### STATED TASK
Put the lines of the listing below into a numbered list, skipping any blank lines and leaving out the pictures.

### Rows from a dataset
_ _ _ _
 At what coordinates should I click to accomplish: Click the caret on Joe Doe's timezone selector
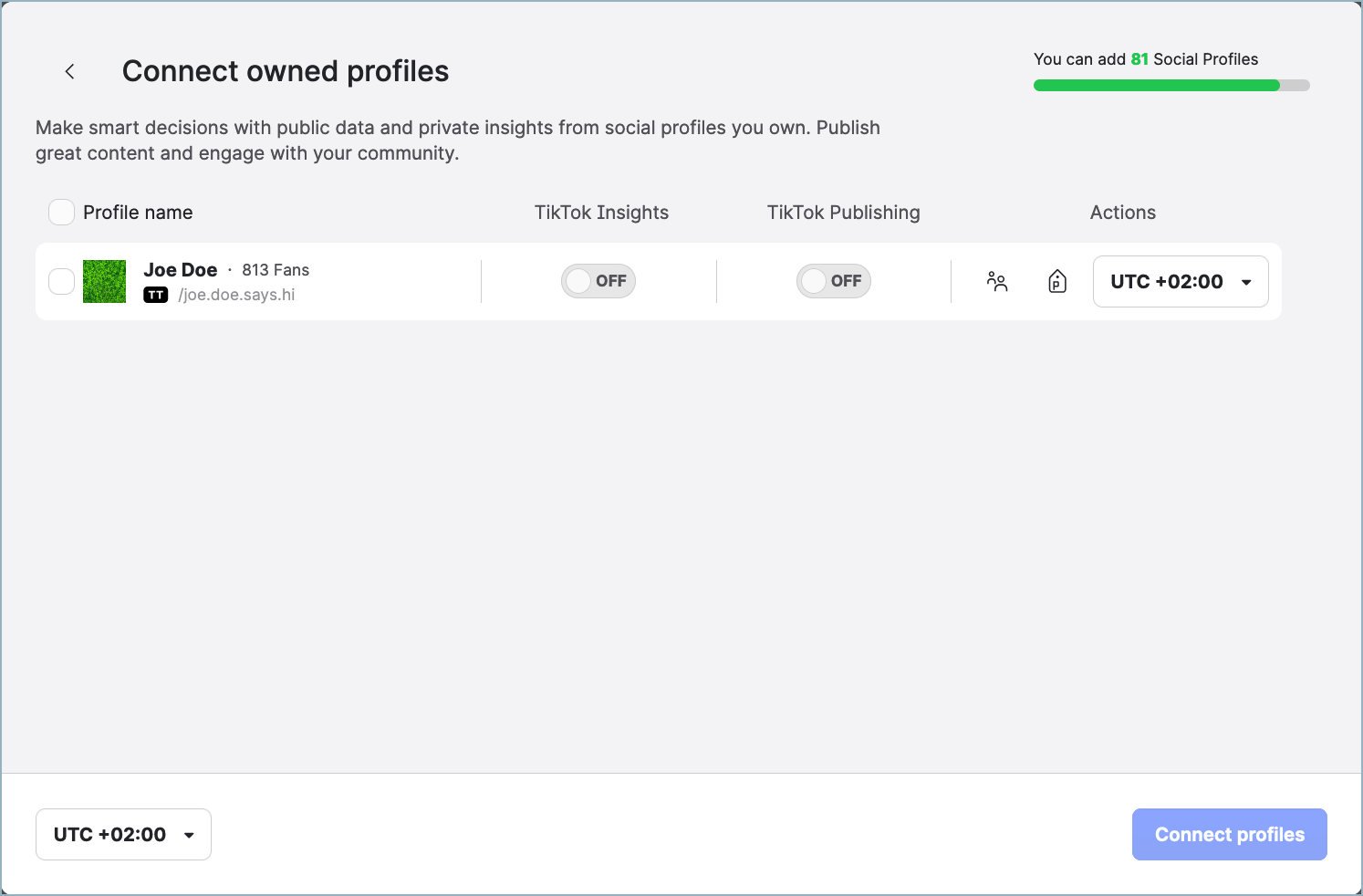tap(1246, 281)
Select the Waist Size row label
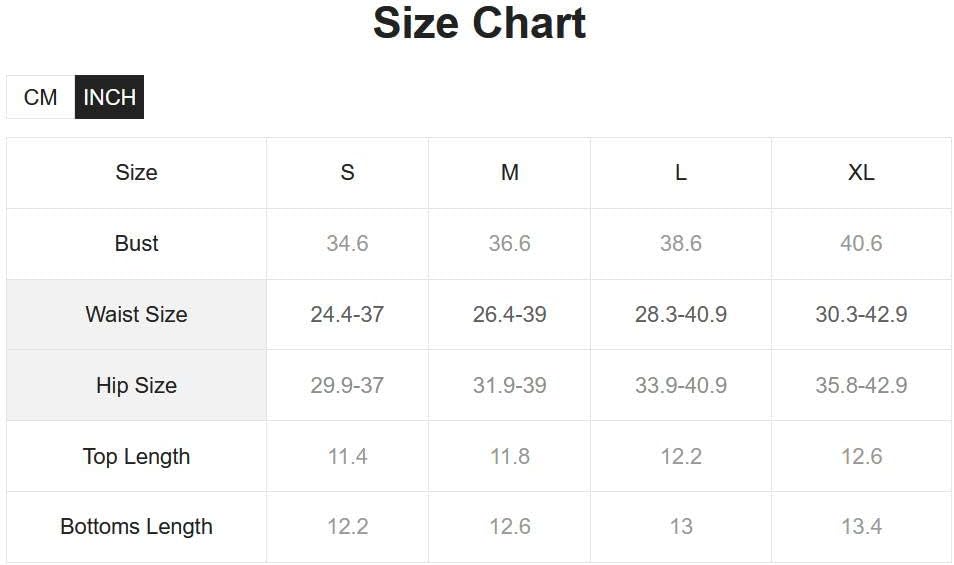Viewport: 954px width, 565px height. [137, 314]
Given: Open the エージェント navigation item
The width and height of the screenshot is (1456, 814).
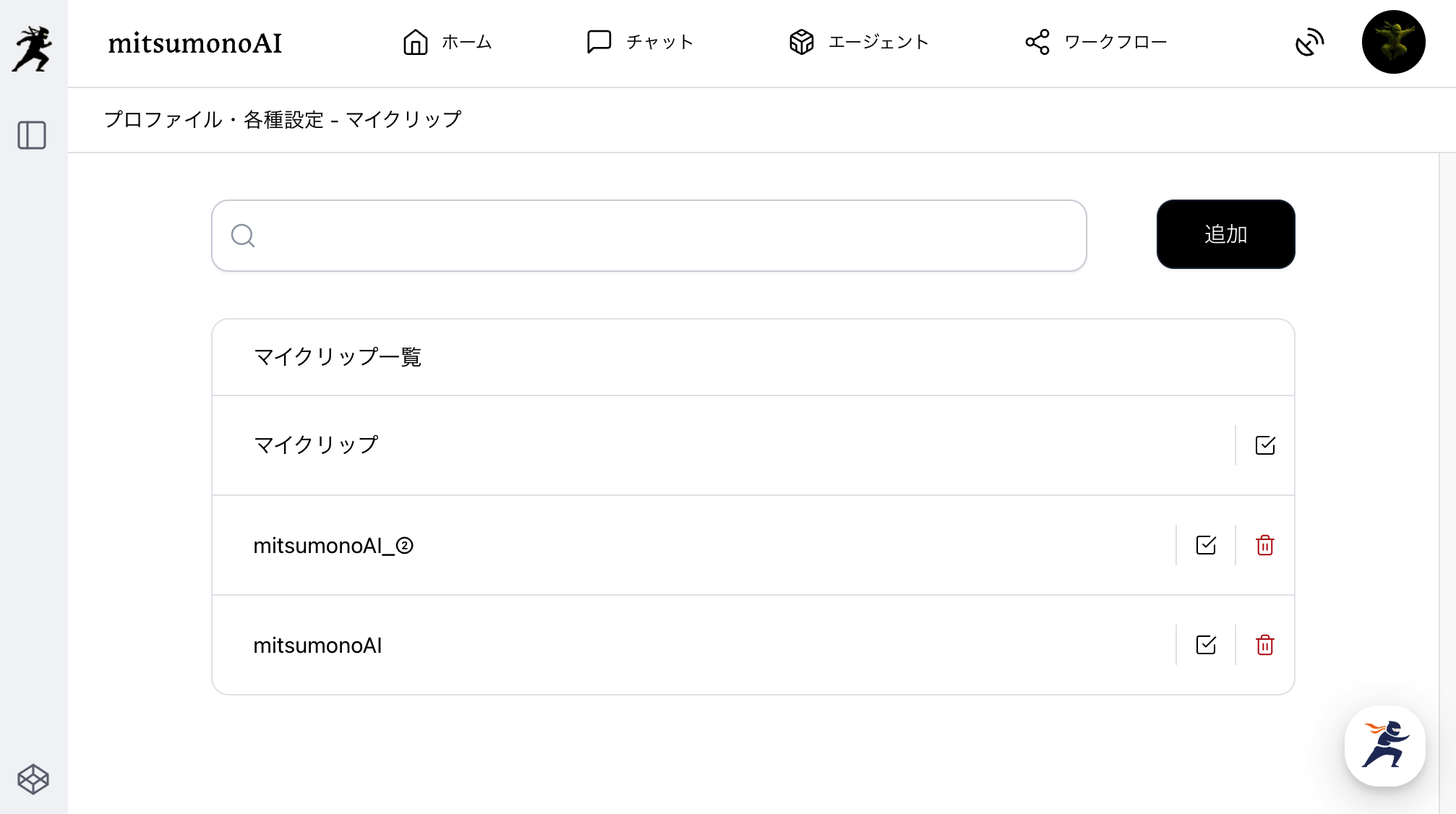Looking at the screenshot, I should 859,42.
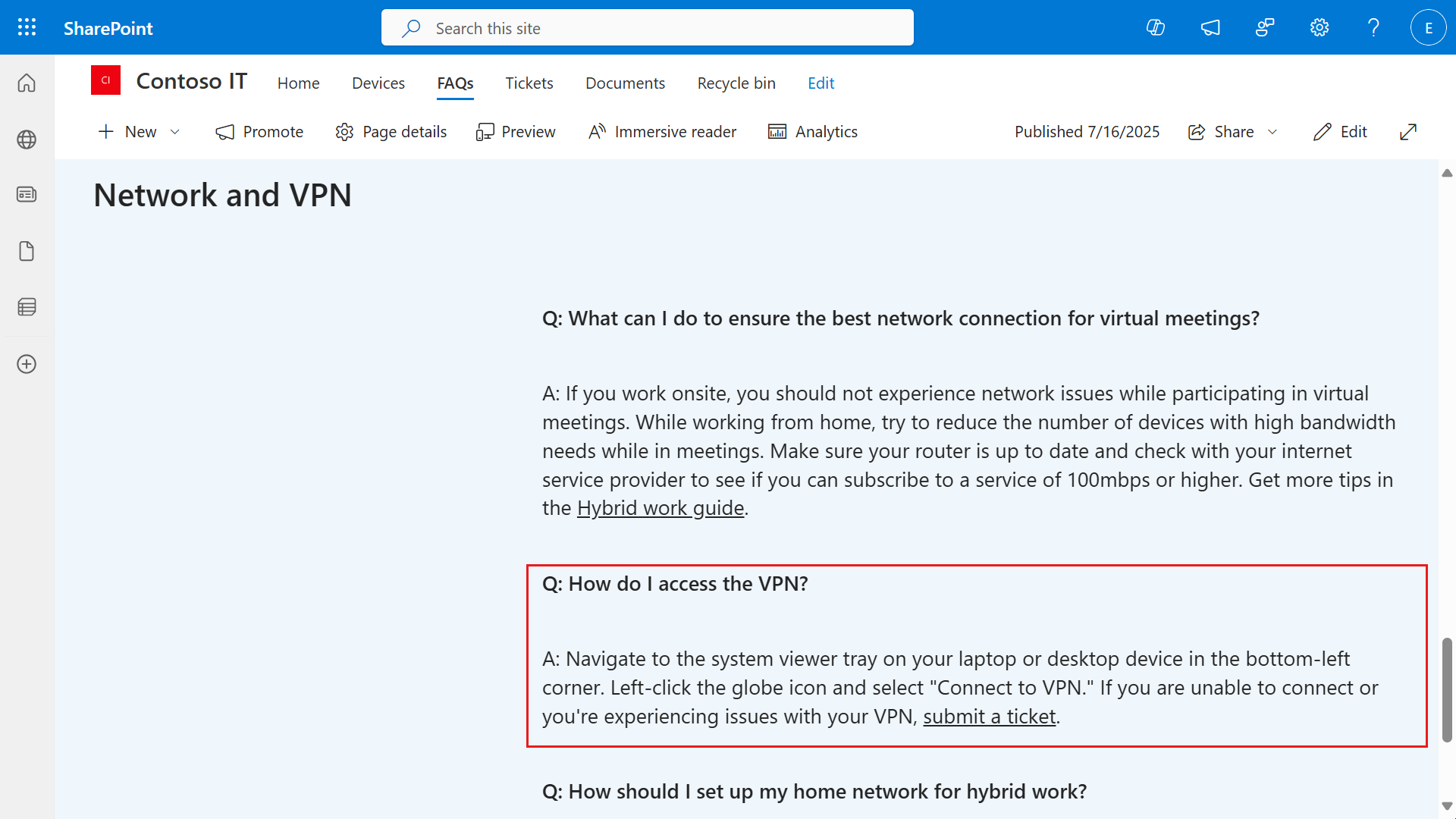Viewport: 1456px width, 819px height.
Task: Open the SharePoint app launcher waffle
Action: tap(27, 27)
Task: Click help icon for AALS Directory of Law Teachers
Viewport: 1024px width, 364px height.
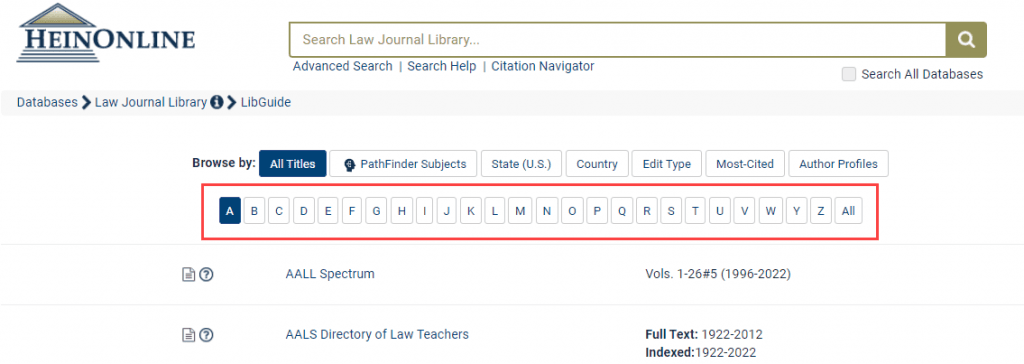Action: (x=206, y=335)
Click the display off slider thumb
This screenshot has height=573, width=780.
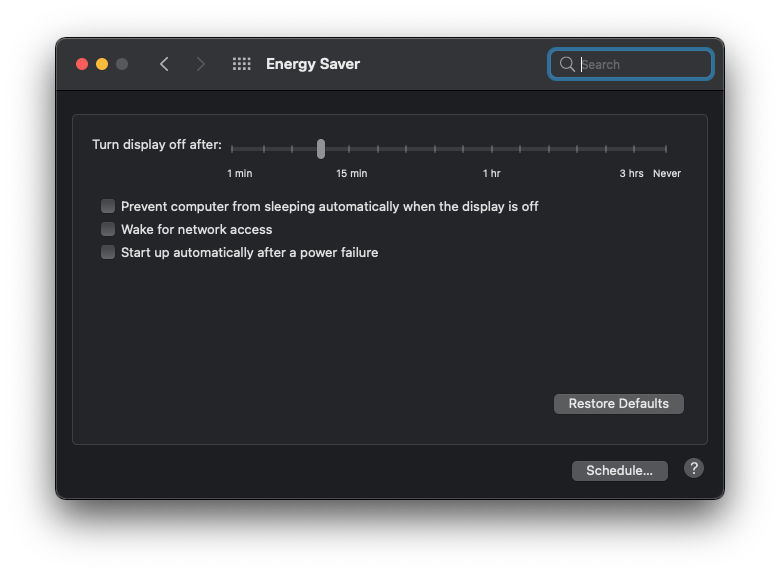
_ _ _ _
### SOLUTION TO THE EXERCISE
1.  At what coordinates should I click to accomplish: Click the caret on Joe Doe's timezone selector
2. tap(1246, 281)
3. Select the Waist Size row label
4. Viewport: 954px width, 565px height. [137, 314]
5. Given: Open the エージェント navigation item
6. The width and height of the screenshot is (1456, 814).
7. Looking at the screenshot, I should 859,42.
8. Viewport: 1456px width, 819px height.
9. Task: Open the SharePoint app launcher waffle
10. Action: tap(27, 27)
11. Task: Click help icon for AALS Directory of Law Teachers
12. Viewport: 1024px width, 364px height.
13. Action: (x=206, y=335)
14. Click the display off slider thumb
15. This screenshot has height=573, width=780.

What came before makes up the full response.